Work task -
In this exercise, return each entry exactly as given.

Information -
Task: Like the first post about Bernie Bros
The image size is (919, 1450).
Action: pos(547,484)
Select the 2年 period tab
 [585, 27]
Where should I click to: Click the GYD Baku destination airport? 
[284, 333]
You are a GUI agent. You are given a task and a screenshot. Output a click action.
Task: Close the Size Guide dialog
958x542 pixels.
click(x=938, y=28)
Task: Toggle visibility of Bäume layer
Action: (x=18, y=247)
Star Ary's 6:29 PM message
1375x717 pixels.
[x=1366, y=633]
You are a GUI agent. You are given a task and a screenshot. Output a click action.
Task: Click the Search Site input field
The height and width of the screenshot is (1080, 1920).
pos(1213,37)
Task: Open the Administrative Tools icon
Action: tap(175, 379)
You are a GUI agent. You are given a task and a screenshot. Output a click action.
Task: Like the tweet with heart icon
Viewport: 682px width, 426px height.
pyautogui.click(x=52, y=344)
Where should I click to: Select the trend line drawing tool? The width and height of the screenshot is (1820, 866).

Written response -
Task: Like the first post about Bernie Bros
The image size is (919, 1450).
Action: pos(547,484)
Select the 2年 period tab
 [585, 27]
Where should I click to: Click the GYD Baku destination airport? 
[284, 333]
You are a GUI agent. You are given a task and a screenshot. Output a click action.
Task: Close the Size Guide dialog
958x542 pixels.
click(x=938, y=28)
Task: Toggle visibility of Bäume layer
Action: (x=18, y=247)
Star Ary's 6:29 PM message
1375x717 pixels.
[x=1366, y=633]
You are a GUI agent. You are given a task and a screenshot. Output a click action.
Task: Click the Search Site input field
The height and width of the screenshot is (1080, 1920).
pos(1213,37)
Task: Open the Administrative Tools icon
Action: tap(175, 379)
You are a GUI agent. You are given a task and a screenshot. Output a click action.
Task: Like the tweet with heart icon
Viewport: 682px width, 426px height.
pyautogui.click(x=52, y=344)
Where should I click to: Select the trend line drawing tool? The width and height of the screenshot is (1820, 866).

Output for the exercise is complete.